After signing Treaty 1 with the Anishinabe and Swampy Cree First Nations in 1871, the Canadian government sent William Hespeler to Russia to recruit Mennonite farmers to the region. The first Mennonites to visit the area in 1872 were Bernhard Warkentin and Jacob Yost Shantz, a Swiss Mennonite from Ontario, who wrote a Narrative of a journey to Manitoba, a report which helped convince Russian Mennonites to move to the area. In 1873 twelve Mennonite delegates from the Russian Empire, toured Manitoba and Kansas. The group looked at various locations in Manitoba, including the western part of the province, but chose the East Reserve because of its proximity to Winnipeg. Despite inferior farming land compared to Kansas, four delegates, representing the Bergthaler and Kleine Gemeinde churches, decided to recommend their people move to Manitoba because of the guarantees offered by the Canadian government. David Klassen, Jacob Peters, Heinrich Wiebe, and Cornelius Toews signed what they called a Privilegium, or agreement, with the Canadian government outlining religious freedom, military exemption, and land. This land became known as the East Reserve, because it was east of the Red River. 

In 1874 Mennonite settlers first arrived in the confluence of the Red River and Rat River and gathered in immigration sheds that Shantz had set up nearby before spreading across the region and selecting numerous village sites.

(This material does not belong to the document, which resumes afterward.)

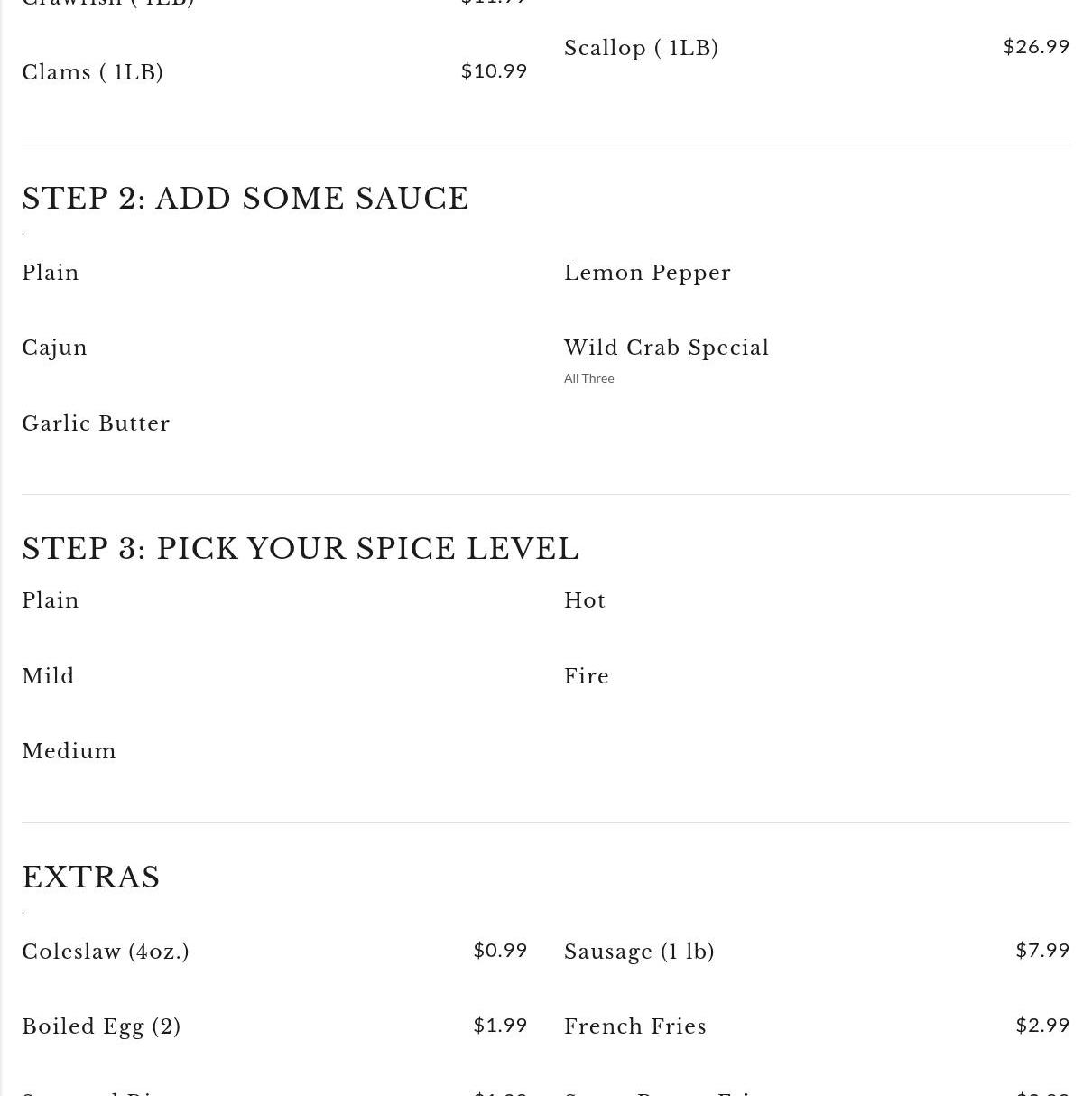Choose the Hot spice level
The height and width of the screenshot is (1096, 1092).
point(584,600)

In the years that followed, thousands of Mennonites settled in this area. The East Reserve was initially set aside exclusively for Mennonite settlement and settlers established dozens of villages, a few of which remain today, including Steinbach, now an independent municipality, Grunthal, Kleefeld, and Blumenort. The reserve was governed using the system the Mennonites had learned in Prussia. Each village had a Schulz, or mayor, while the whole reserve had an Oberschulz. Delegate Jacob Peters of Vollwerk (now part of Mitchell, Manitoba) was the first oberschulz. 

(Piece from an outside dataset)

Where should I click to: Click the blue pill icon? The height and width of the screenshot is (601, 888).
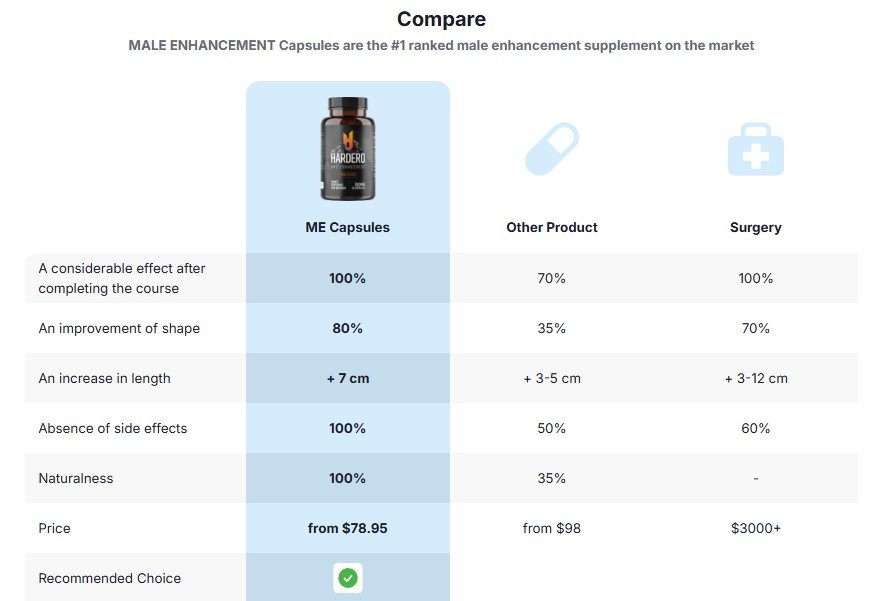pyautogui.click(x=552, y=149)
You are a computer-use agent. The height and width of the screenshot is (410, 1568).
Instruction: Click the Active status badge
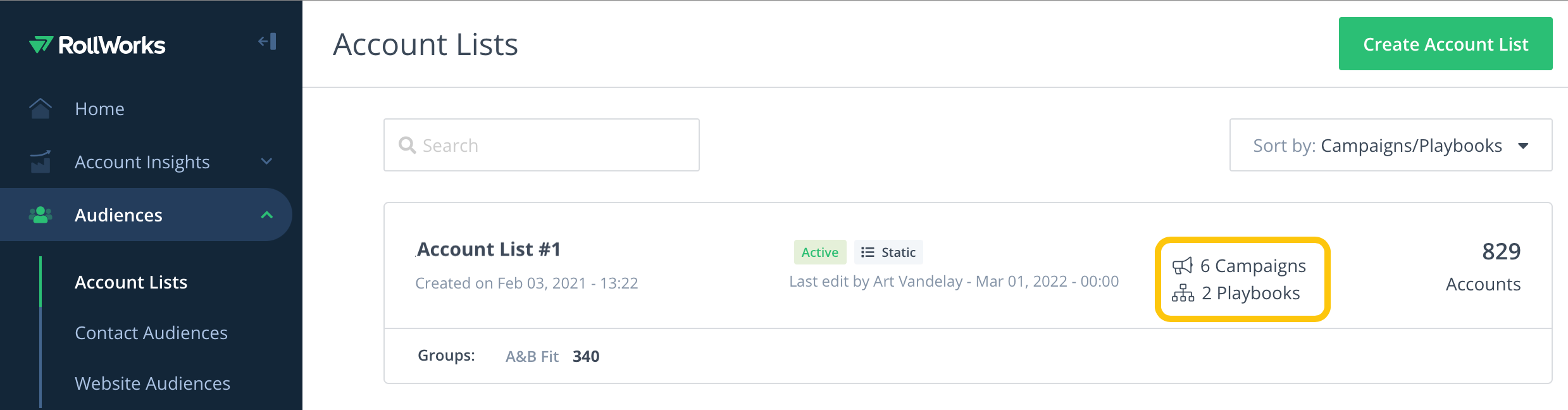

The first village settled was Gruenfeld, now Kleefeld, though most of the other villages were settled within months. As the home of the Bergthaler Bishop Gerhard Wiebe, the village of Chortitz quickly became the centre for trade and local government and an unofficial "capital" of the East Reserve, though over time the Kleine Gemeinde village of Steinbach overtook Chortitz in prominence. East Reserve Bergthalers adopted the named Chortitzer Mennonite Conference in 1878.

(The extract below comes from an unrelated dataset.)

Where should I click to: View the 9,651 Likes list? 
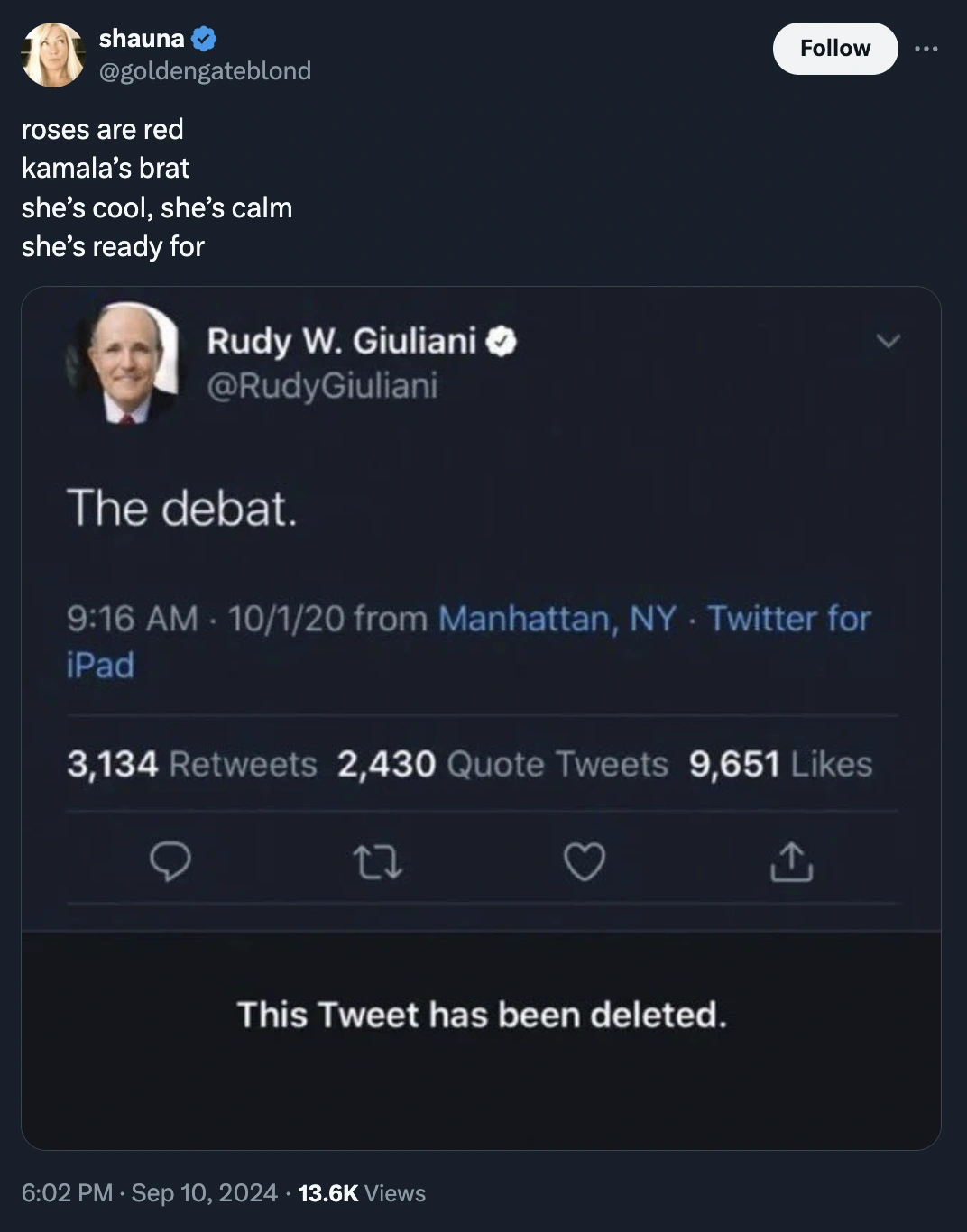coord(780,764)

Briefly known as "The Mennonite Reserve" the name was quickly changed to "East Reserve" after a second reserve was established. The land of East Reserve was viewed by many as limited and unsuitable for farming, so a second larger reserve, called the West Reserve on the west side of the Red River was established in 1876. A smaller Scratching River settlement was also established in 1875 on the Morris River.

In 1877, Lord Dufferin visited the Mennonite villages of the East Reserve and, from a rise just west of Steinbach could see "half a dozen villages" in the distance. Lord Dufferin was greeted by Oberschulz Jacob Peters along with more than a 1000 local residents who showed up to greet him.

The East Reserve eventually opened up to settlement from other groups and became known as the Rural Municipality of Hanover. In 1880, the Manitoba government renamed the East Reserve as Hespeler and a year later, in 1881, the reserve was divided between the R.M. of Hespeler, no longer in existence, and the Rural Municipality of Hanover, which is slightly larger than the original East Reserve.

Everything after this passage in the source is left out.